In Mexico, the nationalization of the oil industry in1938 brought hopes of progress and a wave of patriotism tied to the neophyte state oil company.

In Venezuela, the country behind the creation of OPEC in 1961, high oil prices in the 1970s brought a windfall of cash and a grand development plan. In Ecuador, oil discoveries meant an escape from the vagaries of the agriculture market.

Some of these dreams did bear out: By and large Latin America's oil exporters are more modern, have larger middle classes, better infrastructure and better education than their neighbors.

But the gains have been modest and carried a steep price: corruption, political instability, social inequality, and environmental devastation, all dangerous side effects of sitting on one of the world's most coveted resources.

The cumulative effect, according to Stanford professor Terry Karl, is a "Paradox of Plenty," the title of her book examining how in Venezuela and other oil-producing nations, vast mineral wealth coexists with endemic poverty and political chaos.



Photo by JULIAN FOLEY/Special to the Tucson Citize


An oil rig in the Melones field near San Tomé, Venezuela.

In Venezuela, the dreams came crashing down in the 1980s, when a world oil price collapse, combined with excessive state spending on unproductive industries, threw the country into deep debt and civil strife.
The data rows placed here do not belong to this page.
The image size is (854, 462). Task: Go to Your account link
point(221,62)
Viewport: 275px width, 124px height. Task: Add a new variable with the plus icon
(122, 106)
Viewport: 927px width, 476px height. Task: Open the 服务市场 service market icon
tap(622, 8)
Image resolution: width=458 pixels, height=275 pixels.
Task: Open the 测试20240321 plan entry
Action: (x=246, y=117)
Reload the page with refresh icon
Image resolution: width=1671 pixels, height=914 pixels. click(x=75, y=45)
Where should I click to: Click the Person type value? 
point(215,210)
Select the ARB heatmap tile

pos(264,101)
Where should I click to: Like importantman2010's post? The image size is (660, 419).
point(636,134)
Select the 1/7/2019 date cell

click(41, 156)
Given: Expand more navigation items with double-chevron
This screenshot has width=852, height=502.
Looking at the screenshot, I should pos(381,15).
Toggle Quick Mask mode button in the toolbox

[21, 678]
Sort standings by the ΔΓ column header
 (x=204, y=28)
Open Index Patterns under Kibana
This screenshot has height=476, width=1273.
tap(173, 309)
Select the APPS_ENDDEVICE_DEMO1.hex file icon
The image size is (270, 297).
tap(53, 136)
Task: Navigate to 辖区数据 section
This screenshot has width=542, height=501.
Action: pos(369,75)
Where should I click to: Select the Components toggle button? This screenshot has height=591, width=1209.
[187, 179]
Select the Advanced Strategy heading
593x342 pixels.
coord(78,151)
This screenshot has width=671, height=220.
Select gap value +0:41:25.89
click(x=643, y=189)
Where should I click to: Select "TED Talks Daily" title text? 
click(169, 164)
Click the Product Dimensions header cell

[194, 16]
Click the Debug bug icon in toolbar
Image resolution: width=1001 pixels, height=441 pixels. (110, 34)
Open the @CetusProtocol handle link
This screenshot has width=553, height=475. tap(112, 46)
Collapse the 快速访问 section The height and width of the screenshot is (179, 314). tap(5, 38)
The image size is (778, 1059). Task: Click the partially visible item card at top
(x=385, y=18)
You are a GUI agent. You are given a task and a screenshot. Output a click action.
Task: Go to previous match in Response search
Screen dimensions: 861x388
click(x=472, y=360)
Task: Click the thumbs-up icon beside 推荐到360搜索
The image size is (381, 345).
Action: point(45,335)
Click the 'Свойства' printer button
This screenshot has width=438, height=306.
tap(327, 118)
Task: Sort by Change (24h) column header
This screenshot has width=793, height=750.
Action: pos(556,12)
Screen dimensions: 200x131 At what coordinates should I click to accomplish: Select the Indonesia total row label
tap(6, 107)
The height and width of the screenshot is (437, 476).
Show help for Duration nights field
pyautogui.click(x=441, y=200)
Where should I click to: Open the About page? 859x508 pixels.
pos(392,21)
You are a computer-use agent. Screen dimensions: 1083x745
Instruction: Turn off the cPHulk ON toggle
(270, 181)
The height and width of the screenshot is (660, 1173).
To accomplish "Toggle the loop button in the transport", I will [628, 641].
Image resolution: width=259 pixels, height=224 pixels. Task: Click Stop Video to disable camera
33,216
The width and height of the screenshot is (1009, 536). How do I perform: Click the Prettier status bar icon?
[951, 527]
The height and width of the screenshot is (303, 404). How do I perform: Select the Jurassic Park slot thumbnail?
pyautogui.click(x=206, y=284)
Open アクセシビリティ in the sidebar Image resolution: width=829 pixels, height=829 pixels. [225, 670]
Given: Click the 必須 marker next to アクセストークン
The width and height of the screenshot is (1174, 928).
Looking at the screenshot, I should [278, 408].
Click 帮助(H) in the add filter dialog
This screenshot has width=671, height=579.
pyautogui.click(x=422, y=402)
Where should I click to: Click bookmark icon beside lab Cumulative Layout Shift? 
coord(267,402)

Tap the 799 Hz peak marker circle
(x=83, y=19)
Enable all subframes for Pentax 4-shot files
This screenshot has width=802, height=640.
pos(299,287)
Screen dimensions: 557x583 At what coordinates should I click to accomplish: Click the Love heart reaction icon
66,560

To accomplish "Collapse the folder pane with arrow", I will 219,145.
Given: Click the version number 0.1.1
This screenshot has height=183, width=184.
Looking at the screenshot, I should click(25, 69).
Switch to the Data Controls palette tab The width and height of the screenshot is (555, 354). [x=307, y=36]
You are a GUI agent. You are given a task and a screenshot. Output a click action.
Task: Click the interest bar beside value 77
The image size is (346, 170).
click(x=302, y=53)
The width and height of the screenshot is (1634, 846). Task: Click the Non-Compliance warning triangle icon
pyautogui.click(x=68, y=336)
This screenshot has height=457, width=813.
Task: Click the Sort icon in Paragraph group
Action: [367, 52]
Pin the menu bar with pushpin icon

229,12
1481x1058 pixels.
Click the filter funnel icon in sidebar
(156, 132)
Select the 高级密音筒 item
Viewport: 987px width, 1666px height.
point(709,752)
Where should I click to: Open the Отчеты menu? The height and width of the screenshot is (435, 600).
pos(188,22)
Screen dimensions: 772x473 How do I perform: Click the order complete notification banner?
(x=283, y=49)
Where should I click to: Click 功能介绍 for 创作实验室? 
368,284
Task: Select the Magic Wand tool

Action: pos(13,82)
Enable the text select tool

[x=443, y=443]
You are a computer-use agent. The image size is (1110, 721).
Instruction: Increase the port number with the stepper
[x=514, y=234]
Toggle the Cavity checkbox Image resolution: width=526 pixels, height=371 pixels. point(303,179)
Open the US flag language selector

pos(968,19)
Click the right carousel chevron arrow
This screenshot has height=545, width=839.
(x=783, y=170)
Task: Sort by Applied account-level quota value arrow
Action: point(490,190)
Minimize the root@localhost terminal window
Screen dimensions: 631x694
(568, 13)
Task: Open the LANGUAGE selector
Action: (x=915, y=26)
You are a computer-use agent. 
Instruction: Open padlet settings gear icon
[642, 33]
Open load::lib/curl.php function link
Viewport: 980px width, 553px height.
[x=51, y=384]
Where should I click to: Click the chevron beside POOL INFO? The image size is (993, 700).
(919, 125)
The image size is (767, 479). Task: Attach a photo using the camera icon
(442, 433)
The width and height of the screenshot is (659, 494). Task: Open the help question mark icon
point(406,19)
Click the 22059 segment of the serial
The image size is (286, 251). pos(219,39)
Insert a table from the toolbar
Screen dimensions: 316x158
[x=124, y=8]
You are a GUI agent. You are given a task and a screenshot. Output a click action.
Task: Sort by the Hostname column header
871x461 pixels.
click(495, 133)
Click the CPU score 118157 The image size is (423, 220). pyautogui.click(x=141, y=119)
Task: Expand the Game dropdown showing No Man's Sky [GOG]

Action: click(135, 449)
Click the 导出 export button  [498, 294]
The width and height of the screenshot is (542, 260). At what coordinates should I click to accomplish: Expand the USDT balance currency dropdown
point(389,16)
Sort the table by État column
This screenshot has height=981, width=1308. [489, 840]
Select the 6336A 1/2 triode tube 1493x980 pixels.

"And from then on, in instead of being a country that's been growing, we've been a country that's been going downhill," says Bottome. "Measured in terms of income per capita, we're down 40 percent since 1978. It's ghastly."

In Mexico, the world's fifth largest oil producer, poverty hovers at more than 50 percent, and the country's proven oil reserves are dwindling.

Even if it succeeds in securing foreign investment for crucial new exploration - a huge constitutional challenge, given the 1938 ban on foreign oil companies working on Mexican soil - the nation will still face immense challenges to overcome deepening poverty and ongoing corruption at PEMEX, the state-run oil company.

In Ecuador, oil development has meant irrevocable environmental damage to the country's Amazon region, cultural loss for thousands of Amazon Indians, and the rise of an indigenous resistance that could provoke violent confrontations with a government intent on developing the state-owned resource.

U.S. dependence on Latin American oil is inextricably linked to the social, political and economic realities of these countries.

But if Latin America is now more crucial to the U.S. energy mix than the Persian Gulf, why all the focus on Middle Eastern oil?

The answer can be found under the ground. Oil analysts say three of the top four Latin American suppliers to the U.S. - Mexico, Colombia, and Ecuador - could cease exports because of declining reserves within the next 10 to 15 years.

Others insist new discoveries will significantly extend the timeline. But sooner or later, the U.S. will have to depend more heavily on oil from the Middle East, where two-thirds of the world's known reserves lie.

Is this ultimately bad news for Latin American oil-producing nations?

Not necessarily, says Bottome, the Venezuelan analyst. "Without the oil in the ground," the country would have pursued a more diverse national economic strategy.

"Easy money distorts anybody," says Bottome. "Oil has been a Midas curse."